Effective Date: December 15, 2025
This Notice describes how medical and genetic information about you may be used and disclosed and how you can access this information. Please review it carefully.
1. Our Legal Duties
We are required by law to:
- Maintain the privacy of your Protected Health Information (PHI)
- Provide you with this Notice of our legal duties and privacy practices
- Follow the terms of this Notice
2. How We May Use and Disclose PHI
We may use and disclose your Protected Health Information (PHI) for the following purposes:
- Treatment: Providing genetic testing, counseling, and related medical services.
- Payment: Billing, claims submission, eligibility verification, and other payment-related activities.
- Healthcare Operations: Quality assessment, training, administrative activities, and practice operations.

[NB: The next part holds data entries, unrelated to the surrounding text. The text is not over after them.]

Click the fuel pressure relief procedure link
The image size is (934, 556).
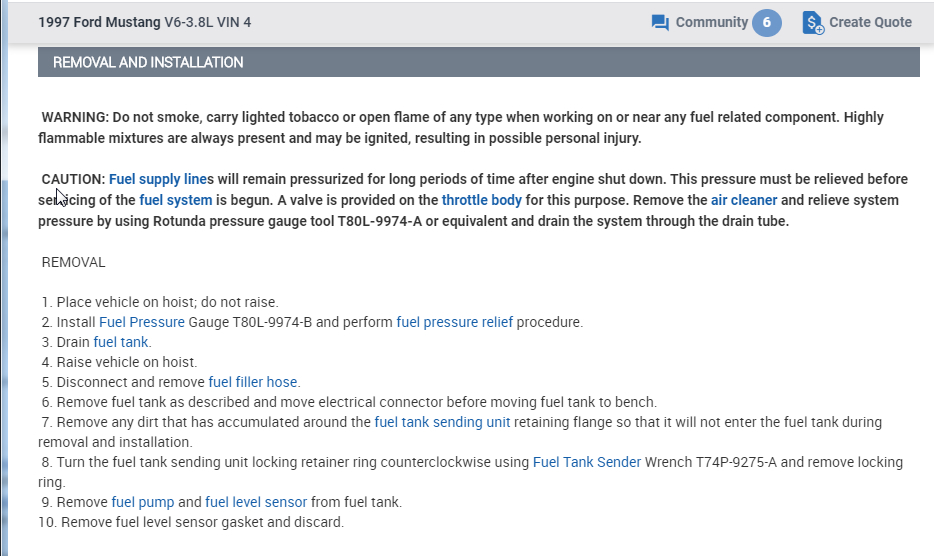(454, 322)
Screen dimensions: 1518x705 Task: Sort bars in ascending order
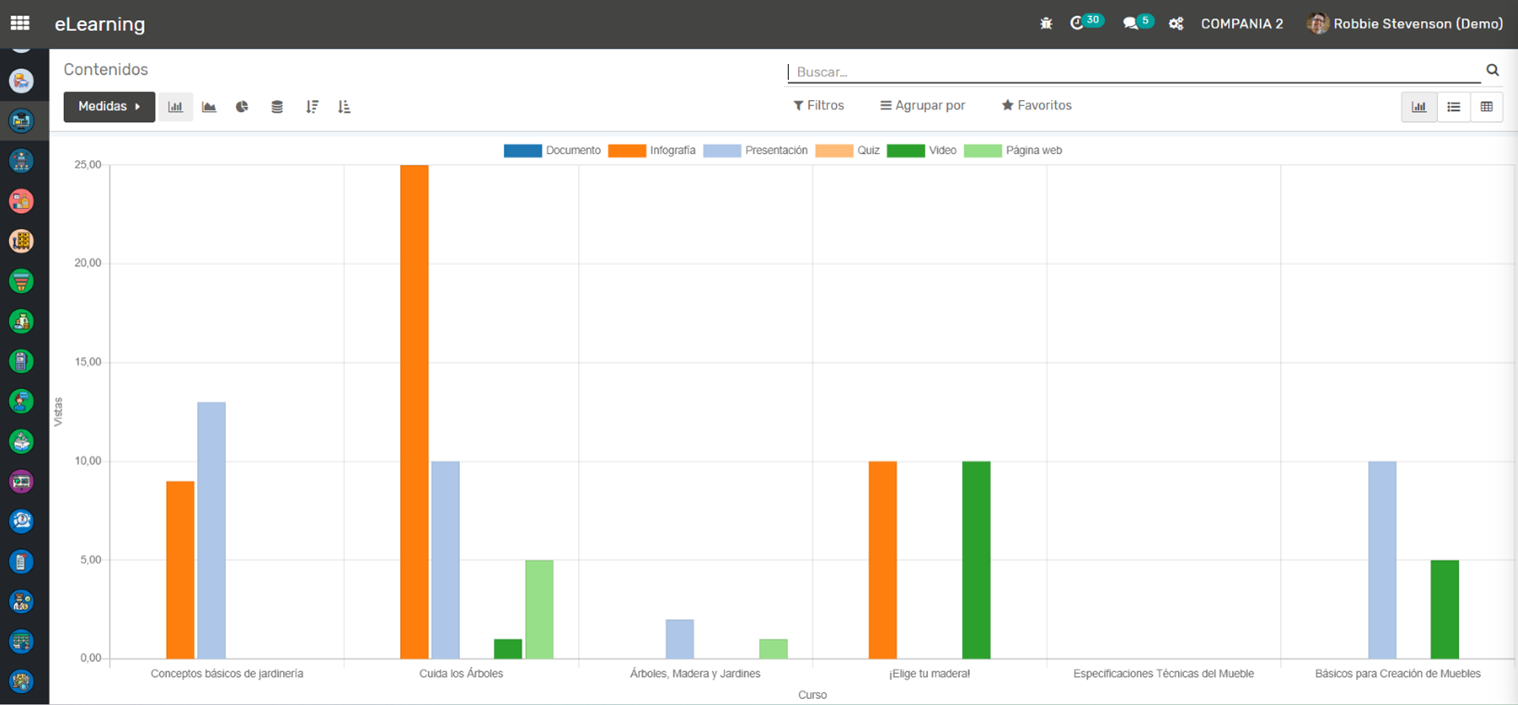(x=344, y=107)
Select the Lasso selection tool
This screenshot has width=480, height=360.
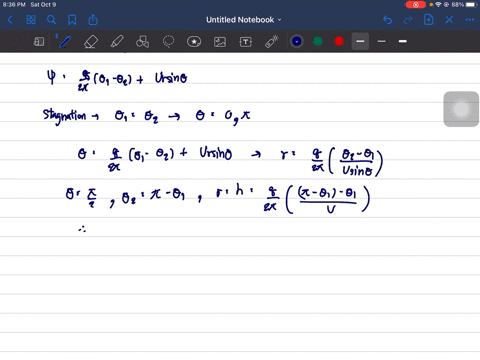click(x=168, y=42)
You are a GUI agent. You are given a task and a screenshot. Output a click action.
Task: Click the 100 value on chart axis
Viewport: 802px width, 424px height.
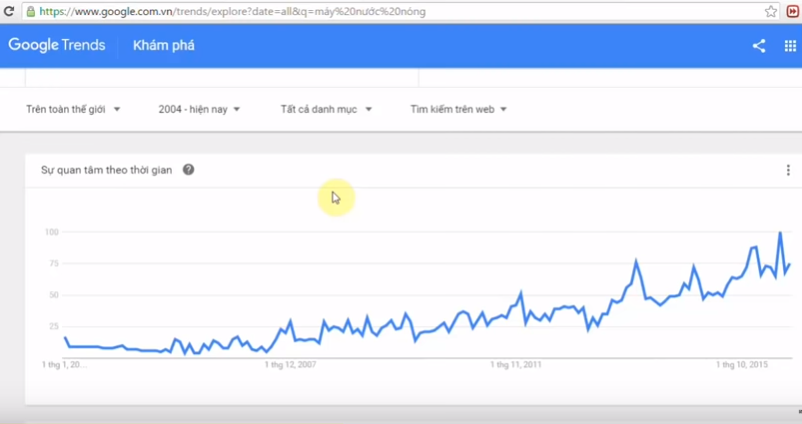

We may also use your PHI to contact you with appointment reminders, information about your care or treatment, treatment alternatives, or other health-related services or benefits that may be of interest to you. These communications may be provided via phone call, text message, or email, as permitted by law.
3. Other Permitted Uses
We may disclose PHI:
- As required by law
- To public health authorities
- To prevent or lessen a serious threat to health or safety
- With your written authorization for purposes not otherwise permitted by law
Certain PHI, including information related to your care or treatment, appointment history, and medication records, may be made available to you through secure online tools, such as our patient portal, to support your access to and management of your health information.
4. Research
Your PHI will not be used for research without your written authorization unless permitted by law and approved by an Institutional Review Board (IRB), or unless the information is fully de-identified in accordance with HIPAA standards.
5. Communications and Electronic Access to PHI
If you choose to communicate with us via email, you acknowledge that we may exchange PHI with you through email communications. Email may not be a secure method of communication, and by choosing to communicate with us via email, you acknowledge and accept the associated security risks. If you prefer not to receive or exchange PHI via email, you may choose not to communicate with us by email and may notify us of your preference at info@reproductivegeneticsmd.com.
You may also access certain PHI through our secure patient portal, which is designed to protect the confidentiality and integrity of your information.
6. Your Rights Regarding PHI
You have the right to:
- Access and obtain a copy of your medical records
- Request corrections to your PHI
- Request restrictions on certain uses or disclosures
- Request confidential communications
- Receive an accounting of disclosures
- Obtain a paper copy of this Notice
- File a complaint without fear of retaliation
7. Complaints
If you believe your privacy rights have been violated, you may file a complaint with us or with the U.S. Department of Health and Human Services.
8. Changes to This Notice
We reserve the right to change this Notice. Any changes will apply to all PHI we maintain and will be available upon request and on our website.